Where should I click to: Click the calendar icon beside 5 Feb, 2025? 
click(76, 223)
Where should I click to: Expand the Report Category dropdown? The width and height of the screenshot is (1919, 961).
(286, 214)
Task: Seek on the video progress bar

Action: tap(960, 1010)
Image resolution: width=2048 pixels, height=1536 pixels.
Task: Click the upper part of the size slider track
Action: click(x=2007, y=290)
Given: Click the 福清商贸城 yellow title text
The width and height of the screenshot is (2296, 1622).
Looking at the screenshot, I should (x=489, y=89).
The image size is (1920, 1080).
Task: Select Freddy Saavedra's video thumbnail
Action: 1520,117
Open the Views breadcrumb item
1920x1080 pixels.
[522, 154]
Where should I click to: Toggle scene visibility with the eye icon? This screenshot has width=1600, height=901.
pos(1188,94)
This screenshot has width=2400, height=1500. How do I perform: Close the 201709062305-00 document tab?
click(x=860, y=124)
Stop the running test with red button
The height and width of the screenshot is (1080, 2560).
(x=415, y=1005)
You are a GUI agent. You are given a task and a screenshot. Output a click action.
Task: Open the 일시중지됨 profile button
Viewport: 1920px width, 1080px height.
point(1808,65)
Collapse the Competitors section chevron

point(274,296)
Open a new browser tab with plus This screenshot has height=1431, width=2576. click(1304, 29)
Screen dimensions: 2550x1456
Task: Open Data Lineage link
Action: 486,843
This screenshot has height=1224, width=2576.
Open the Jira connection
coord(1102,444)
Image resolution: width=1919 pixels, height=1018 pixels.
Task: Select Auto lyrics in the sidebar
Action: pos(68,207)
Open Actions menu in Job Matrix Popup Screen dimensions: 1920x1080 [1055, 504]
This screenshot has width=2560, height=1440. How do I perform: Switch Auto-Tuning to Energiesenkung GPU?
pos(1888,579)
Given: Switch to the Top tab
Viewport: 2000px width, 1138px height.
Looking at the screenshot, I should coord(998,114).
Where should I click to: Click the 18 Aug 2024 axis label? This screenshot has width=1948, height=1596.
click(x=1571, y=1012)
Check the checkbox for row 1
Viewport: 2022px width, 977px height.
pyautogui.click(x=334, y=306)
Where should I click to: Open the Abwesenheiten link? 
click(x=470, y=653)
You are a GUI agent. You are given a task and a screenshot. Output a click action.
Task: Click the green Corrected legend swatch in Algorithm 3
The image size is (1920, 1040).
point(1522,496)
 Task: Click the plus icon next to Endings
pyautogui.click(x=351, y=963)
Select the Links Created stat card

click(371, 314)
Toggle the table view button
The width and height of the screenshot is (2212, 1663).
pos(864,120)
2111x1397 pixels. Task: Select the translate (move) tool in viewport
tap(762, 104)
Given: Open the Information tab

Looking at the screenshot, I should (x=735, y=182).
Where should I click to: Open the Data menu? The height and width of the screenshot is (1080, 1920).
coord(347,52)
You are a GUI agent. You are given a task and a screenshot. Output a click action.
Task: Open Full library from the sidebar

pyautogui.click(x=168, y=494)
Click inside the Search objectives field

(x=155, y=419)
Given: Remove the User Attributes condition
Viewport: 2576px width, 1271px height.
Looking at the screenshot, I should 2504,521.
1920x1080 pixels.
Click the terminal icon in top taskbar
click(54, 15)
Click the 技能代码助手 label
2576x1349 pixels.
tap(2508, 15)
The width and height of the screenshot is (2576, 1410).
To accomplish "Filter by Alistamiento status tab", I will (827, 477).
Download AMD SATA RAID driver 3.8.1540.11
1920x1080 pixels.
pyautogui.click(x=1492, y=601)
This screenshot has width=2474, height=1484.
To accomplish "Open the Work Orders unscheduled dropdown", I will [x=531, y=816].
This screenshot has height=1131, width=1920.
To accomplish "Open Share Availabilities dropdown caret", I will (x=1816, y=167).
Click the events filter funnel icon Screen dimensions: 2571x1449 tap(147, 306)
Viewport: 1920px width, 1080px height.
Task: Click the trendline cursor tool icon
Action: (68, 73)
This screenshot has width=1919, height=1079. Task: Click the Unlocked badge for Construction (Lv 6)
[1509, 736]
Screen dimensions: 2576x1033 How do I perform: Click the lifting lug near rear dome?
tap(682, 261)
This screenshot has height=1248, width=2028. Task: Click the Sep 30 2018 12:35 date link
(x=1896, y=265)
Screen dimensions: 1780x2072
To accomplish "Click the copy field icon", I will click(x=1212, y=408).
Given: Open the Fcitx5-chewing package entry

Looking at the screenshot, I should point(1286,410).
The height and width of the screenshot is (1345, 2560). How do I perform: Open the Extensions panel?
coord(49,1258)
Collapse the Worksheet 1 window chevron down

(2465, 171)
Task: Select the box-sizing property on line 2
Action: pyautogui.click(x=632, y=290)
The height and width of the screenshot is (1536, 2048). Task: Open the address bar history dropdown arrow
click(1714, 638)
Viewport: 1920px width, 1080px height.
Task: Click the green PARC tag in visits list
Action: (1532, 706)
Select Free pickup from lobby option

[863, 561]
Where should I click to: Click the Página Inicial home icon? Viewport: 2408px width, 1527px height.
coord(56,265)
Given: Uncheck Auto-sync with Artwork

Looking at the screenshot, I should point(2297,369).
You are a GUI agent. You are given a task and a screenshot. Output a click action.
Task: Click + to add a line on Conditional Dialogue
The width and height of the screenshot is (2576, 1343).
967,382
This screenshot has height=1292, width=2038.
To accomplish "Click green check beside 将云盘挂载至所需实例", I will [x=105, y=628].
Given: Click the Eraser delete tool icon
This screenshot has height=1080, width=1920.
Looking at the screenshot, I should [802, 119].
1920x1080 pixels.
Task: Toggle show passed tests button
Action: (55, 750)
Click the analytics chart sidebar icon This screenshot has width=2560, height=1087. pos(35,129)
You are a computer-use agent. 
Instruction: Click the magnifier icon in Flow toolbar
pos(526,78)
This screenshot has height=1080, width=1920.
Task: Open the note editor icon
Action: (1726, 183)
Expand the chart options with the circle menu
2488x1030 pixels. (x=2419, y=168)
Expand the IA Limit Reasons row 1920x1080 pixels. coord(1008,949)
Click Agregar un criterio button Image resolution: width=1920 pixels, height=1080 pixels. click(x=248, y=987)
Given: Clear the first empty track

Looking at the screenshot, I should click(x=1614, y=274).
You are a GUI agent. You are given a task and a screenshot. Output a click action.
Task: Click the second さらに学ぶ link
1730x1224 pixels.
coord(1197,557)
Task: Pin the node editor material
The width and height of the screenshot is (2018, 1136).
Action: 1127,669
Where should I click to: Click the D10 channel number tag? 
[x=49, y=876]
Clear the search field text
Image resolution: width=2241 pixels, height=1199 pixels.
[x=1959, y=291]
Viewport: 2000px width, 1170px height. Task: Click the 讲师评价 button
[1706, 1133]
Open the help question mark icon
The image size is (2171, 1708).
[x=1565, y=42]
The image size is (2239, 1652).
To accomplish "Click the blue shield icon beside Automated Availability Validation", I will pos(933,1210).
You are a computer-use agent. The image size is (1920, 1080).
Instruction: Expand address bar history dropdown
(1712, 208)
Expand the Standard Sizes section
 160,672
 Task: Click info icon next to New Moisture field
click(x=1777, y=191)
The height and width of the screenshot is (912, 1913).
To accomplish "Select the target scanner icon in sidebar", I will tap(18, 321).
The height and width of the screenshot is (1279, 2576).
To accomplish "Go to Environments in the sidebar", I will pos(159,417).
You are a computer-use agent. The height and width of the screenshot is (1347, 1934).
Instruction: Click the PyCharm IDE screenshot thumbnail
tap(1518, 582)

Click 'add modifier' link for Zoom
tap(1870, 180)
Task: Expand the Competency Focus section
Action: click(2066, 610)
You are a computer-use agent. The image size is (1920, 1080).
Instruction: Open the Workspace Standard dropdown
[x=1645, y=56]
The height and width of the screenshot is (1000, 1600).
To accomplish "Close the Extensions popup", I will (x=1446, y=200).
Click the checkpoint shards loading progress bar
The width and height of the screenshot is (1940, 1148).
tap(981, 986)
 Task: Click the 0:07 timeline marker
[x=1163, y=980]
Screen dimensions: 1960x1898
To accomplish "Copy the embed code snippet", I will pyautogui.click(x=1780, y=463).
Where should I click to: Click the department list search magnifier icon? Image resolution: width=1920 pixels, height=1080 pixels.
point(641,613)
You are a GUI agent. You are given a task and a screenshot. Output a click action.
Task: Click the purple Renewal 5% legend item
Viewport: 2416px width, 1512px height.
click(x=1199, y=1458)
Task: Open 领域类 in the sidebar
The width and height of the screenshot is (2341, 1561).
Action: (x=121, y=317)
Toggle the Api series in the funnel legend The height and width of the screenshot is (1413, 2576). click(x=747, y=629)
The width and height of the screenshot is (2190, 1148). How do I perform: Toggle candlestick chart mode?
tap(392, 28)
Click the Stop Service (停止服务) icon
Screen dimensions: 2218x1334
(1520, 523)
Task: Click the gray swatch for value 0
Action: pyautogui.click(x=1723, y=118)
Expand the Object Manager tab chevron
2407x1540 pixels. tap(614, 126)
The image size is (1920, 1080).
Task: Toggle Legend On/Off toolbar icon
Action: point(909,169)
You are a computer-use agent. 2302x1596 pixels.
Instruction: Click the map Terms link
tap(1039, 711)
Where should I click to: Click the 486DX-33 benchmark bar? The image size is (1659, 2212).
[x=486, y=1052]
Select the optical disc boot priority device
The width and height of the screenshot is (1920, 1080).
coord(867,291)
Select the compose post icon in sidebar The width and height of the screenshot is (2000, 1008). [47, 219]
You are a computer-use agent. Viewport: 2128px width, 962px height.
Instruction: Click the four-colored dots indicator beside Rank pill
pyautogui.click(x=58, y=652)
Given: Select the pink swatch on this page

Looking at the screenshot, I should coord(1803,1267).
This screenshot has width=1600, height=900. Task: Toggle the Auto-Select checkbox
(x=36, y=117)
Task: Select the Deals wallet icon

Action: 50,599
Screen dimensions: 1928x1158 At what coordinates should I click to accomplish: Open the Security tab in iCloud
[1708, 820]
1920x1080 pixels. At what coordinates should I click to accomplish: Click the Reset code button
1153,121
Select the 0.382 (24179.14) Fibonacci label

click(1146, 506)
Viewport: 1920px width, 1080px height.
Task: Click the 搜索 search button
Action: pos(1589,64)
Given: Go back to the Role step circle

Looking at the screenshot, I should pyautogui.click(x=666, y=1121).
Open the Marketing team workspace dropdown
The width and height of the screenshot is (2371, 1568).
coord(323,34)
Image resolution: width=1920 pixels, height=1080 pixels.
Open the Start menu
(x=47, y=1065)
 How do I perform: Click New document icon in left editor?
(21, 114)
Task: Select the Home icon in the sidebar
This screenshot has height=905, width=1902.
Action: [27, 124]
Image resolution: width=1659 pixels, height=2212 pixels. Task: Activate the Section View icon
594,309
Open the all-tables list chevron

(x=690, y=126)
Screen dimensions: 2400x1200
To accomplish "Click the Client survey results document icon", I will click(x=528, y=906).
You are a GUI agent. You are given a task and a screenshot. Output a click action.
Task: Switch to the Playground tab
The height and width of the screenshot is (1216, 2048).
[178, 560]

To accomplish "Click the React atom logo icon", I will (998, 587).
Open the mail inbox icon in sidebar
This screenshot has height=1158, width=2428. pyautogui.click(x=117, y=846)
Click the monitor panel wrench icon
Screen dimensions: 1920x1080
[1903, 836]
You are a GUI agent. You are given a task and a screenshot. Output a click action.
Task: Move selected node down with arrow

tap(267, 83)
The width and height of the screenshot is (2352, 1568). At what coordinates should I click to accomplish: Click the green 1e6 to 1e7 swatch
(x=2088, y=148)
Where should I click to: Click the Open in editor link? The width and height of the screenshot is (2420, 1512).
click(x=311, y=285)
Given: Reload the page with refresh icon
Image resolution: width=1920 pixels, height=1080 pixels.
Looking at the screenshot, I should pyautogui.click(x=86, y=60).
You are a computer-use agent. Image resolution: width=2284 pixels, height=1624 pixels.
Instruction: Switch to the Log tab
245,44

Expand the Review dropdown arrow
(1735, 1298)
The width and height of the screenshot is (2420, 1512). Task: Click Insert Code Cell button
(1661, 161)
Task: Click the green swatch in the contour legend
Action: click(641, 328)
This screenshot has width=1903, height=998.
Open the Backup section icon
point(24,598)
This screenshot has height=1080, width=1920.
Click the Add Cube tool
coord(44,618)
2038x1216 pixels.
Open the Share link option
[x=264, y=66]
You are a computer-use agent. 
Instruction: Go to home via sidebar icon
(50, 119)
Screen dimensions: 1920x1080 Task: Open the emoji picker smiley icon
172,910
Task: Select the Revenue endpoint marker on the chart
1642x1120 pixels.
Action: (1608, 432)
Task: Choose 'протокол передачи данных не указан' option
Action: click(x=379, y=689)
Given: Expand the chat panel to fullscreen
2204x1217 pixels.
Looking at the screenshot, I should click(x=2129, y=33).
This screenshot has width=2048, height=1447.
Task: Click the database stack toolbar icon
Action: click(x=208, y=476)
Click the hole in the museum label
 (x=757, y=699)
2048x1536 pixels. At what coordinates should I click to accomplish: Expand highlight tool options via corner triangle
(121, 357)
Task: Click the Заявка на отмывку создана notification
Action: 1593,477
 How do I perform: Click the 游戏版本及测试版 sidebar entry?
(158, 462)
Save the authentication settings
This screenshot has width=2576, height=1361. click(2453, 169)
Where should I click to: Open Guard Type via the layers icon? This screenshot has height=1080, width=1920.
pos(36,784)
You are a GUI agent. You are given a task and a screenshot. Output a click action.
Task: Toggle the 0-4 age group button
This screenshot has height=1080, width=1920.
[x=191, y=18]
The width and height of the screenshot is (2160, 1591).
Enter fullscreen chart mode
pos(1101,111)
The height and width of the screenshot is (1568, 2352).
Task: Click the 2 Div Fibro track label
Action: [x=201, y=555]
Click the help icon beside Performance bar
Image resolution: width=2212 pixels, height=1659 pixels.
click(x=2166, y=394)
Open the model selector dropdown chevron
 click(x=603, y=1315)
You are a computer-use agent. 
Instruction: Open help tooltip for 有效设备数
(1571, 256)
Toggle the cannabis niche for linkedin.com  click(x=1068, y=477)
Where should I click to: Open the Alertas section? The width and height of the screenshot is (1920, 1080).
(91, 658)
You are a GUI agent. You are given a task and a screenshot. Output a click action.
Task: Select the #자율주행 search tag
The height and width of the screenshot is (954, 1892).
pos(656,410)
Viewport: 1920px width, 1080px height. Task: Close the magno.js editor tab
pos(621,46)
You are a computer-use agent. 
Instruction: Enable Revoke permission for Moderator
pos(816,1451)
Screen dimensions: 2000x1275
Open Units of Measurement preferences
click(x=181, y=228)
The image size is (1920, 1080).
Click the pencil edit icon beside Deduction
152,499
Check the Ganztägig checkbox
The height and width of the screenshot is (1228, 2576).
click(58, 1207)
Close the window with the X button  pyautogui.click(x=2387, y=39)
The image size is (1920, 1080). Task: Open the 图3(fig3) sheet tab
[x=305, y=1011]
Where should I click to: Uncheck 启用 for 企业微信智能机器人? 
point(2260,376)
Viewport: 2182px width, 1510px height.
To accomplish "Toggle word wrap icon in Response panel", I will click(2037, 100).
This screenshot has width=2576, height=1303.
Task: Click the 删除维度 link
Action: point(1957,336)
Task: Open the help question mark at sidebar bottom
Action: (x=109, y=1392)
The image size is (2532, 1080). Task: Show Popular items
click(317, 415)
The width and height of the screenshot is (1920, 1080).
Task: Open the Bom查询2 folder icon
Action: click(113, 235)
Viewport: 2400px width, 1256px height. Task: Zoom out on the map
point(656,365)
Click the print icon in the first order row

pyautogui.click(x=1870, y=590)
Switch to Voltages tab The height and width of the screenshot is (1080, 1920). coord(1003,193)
····················
The line with "Given: Click the 福清商贸城 yellow title text" is the last to include; transcribe exactly every line from the top of the material above down to it.

**RESPONSE AREA:**
Where should I click to: Click the calendar icon beside 5 Feb, 2025? 
click(76, 223)
Where should I click to: Expand the Report Category dropdown? The width and height of the screenshot is (1919, 961).
(286, 214)
Task: Seek on the video progress bar

Action: tap(960, 1010)
Image resolution: width=2048 pixels, height=1536 pixels.
Task: Click the upper part of the size slider track
Action: click(x=2007, y=290)
Given: Click the 福清商贸城 yellow title text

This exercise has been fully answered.